Exercise description: Beginning with the line that holds "Click the Importar archivos button", output every remaining line of the material below exactly, and include none of the pictures.

Entries provided:
▶

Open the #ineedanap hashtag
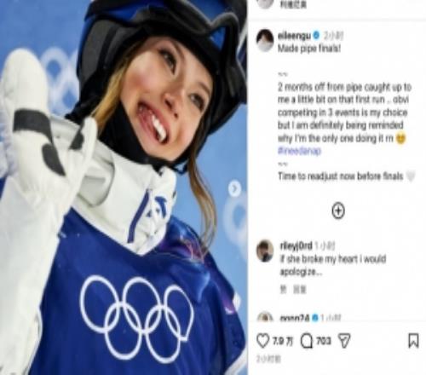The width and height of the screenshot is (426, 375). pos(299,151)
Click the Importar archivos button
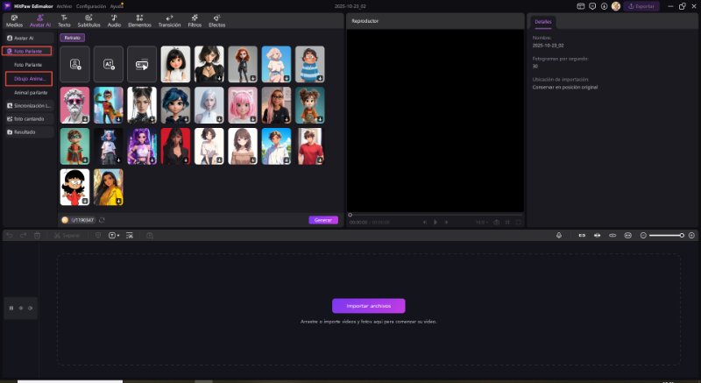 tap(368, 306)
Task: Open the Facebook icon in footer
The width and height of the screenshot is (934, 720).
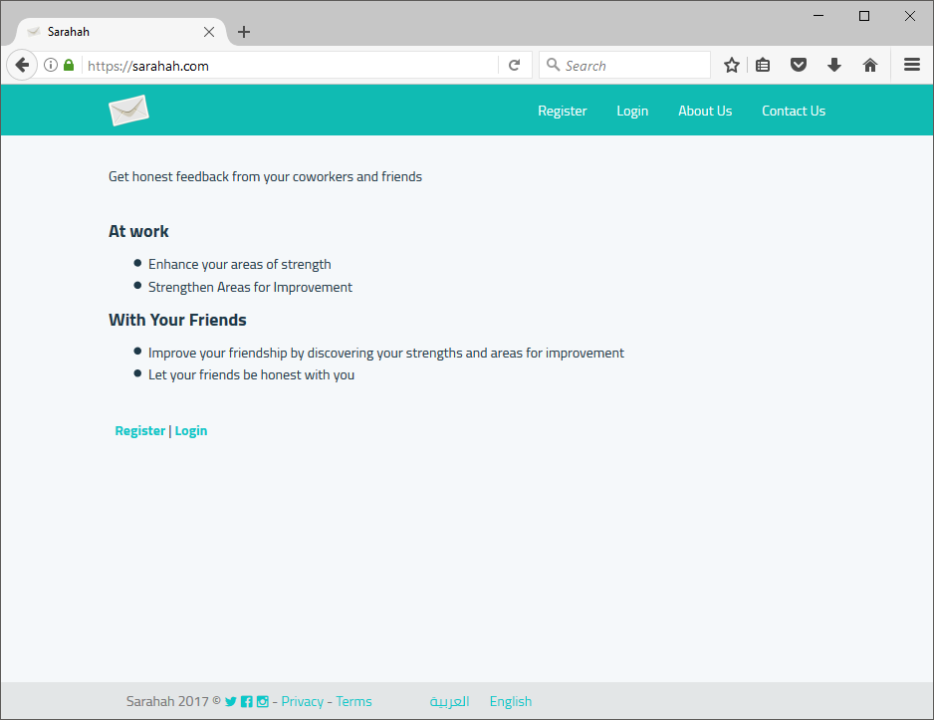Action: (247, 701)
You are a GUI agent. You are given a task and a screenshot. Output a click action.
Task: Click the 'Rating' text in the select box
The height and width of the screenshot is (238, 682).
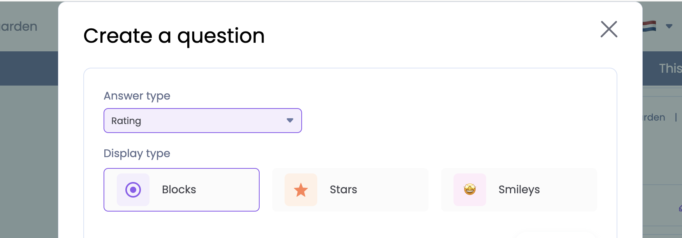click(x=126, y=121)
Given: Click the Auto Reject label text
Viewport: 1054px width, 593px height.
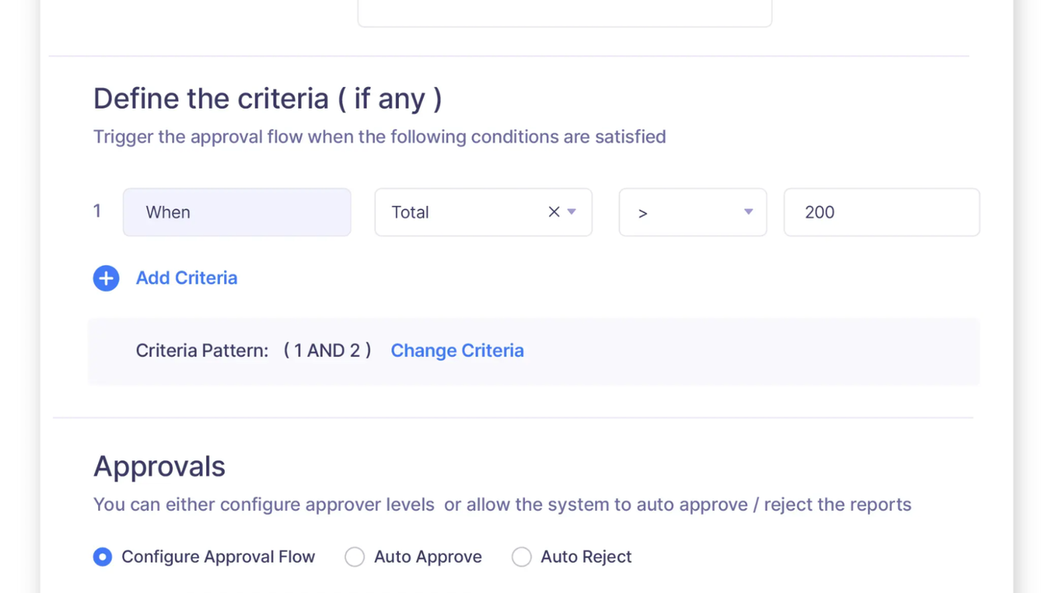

◀

The answer:
Click the Importar archivos button
 tap(368, 306)
Task: Open the Facebook icon in footer
The width and height of the screenshot is (934, 720).
Action: (247, 701)
You are a GUI agent. You are given a task and a screenshot. Output a click action.
Task: Click the 'Rating' text in the select box
The height and width of the screenshot is (238, 682).
click(x=126, y=121)
Given: Click the Auto Reject label text
Viewport: 1054px width, 593px height.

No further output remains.